=== What is needed ===
Using the material below, print the line that contains "your username (162, 240)", the line that contains "Home (82, 379)", and every line in between, exactly and nothing else.
===============
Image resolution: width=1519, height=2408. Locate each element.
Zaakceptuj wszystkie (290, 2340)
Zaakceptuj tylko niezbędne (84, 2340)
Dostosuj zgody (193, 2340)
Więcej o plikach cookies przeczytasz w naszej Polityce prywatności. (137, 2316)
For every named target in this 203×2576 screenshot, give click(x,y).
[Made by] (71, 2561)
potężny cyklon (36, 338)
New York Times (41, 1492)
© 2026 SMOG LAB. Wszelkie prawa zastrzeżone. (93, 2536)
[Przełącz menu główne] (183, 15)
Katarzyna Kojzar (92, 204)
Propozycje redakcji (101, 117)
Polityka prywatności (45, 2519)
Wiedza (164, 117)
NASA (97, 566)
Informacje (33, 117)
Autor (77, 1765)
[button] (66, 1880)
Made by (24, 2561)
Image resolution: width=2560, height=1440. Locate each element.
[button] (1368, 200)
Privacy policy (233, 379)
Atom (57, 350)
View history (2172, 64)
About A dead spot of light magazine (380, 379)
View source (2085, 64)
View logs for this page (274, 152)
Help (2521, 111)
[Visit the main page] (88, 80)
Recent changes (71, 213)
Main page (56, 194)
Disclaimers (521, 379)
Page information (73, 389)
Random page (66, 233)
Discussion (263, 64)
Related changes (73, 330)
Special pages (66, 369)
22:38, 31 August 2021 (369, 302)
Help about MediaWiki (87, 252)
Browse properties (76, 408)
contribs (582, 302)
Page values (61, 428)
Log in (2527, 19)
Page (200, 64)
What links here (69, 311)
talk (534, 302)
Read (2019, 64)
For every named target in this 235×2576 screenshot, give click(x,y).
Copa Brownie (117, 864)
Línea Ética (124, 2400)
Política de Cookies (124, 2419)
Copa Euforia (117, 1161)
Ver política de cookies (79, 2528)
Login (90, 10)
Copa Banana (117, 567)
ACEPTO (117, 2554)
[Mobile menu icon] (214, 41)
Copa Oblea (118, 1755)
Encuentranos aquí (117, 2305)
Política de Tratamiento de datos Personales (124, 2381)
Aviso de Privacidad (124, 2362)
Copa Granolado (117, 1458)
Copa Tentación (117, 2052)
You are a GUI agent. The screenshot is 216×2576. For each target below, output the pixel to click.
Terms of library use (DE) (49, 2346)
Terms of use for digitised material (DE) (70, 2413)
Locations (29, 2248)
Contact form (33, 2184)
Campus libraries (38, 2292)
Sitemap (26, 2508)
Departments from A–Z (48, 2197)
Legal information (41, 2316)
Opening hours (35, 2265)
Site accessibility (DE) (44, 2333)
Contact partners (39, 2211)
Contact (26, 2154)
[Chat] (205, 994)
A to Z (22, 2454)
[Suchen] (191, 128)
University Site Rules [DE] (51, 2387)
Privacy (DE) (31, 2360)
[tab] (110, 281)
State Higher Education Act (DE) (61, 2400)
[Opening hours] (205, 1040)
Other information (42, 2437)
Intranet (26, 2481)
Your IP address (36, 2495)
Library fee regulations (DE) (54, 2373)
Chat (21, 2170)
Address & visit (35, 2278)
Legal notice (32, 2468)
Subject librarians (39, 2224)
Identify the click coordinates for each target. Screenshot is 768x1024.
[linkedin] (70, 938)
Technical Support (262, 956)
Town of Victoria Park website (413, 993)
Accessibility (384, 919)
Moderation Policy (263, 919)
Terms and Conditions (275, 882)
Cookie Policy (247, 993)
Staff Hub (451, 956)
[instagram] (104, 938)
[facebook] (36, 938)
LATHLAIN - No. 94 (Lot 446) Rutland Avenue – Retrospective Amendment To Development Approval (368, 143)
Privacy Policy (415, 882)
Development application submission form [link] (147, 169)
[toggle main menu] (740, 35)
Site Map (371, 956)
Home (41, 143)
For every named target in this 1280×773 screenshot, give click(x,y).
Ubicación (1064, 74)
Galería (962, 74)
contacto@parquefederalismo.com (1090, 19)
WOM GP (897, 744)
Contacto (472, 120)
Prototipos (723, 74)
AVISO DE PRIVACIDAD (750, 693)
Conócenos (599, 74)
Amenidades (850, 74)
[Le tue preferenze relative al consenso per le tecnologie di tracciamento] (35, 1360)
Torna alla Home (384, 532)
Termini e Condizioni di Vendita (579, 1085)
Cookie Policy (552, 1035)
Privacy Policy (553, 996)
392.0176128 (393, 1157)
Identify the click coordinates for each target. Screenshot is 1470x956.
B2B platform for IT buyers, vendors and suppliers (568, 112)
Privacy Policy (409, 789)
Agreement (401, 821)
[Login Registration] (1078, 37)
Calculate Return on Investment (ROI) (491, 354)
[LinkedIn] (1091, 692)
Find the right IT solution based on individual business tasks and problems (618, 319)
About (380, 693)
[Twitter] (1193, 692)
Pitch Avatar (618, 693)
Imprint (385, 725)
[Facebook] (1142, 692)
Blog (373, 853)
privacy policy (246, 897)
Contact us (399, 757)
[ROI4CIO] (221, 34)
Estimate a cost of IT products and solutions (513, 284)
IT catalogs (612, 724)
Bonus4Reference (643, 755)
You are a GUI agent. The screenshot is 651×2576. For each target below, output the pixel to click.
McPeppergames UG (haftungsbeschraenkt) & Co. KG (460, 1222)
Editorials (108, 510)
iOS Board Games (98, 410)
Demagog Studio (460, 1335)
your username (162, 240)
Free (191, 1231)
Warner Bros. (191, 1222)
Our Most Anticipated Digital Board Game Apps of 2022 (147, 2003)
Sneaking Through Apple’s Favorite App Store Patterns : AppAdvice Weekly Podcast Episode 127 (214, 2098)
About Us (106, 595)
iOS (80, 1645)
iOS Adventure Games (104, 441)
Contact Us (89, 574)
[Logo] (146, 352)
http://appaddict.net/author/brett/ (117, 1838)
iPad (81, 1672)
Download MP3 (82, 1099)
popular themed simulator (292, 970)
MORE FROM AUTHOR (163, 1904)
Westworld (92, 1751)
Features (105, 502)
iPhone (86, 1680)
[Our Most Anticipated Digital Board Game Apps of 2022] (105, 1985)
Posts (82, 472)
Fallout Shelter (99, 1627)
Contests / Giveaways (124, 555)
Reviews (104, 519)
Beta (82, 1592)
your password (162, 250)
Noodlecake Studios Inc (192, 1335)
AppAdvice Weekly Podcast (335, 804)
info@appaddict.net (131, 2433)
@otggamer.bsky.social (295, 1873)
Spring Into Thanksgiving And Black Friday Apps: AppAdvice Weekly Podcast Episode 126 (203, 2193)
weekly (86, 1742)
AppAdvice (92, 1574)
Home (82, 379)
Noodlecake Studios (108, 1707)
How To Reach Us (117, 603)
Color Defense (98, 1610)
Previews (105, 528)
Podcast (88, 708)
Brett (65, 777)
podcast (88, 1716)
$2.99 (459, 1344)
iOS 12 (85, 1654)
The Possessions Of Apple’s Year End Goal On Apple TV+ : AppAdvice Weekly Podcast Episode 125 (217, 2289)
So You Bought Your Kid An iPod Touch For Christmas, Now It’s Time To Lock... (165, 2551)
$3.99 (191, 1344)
===============
=== Solution to the exercise ===
your username (162, 240)
Free (191, 1231)
Warner Bros. (191, 1222)
Our Most Anticipated Digital Board Game Apps of 2022 (147, 2003)
Sneaking Through Apple’s Favorite App Store Patterns : AppAdvice Weekly Podcast Episode 127 (214, 2098)
About Us (106, 595)
iOS (80, 1645)
iOS Adventure Games (104, 441)
Contact Us (89, 574)
[Logo] (146, 352)
http://appaddict.net/author/brett/ (117, 1838)
iPad (81, 1672)
Download MP3 (82, 1099)
popular themed simulator (292, 970)
MORE FROM AUTHOR (163, 1904)
Westworld (92, 1751)
Features (105, 502)
iPhone (86, 1680)
[Our Most Anticipated Digital Board Game Apps of 2022] (105, 1985)
Posts (82, 472)
Fallout Shelter (99, 1627)
Contests / Giveaways (124, 555)
Reviews (104, 519)
Beta (82, 1592)
your password (162, 250)
Noodlecake Studios Inc (192, 1335)
AppAdvice Weekly Podcast (335, 804)
info@appaddict.net (131, 2433)
@otggamer.bsky.social (295, 1873)
Spring Into Thanksgiving And Black Friday Apps: AppAdvice Weekly Podcast Episode 126 (203, 2193)
weekly (86, 1742)
AppAdvice (92, 1574)
Home (82, 379)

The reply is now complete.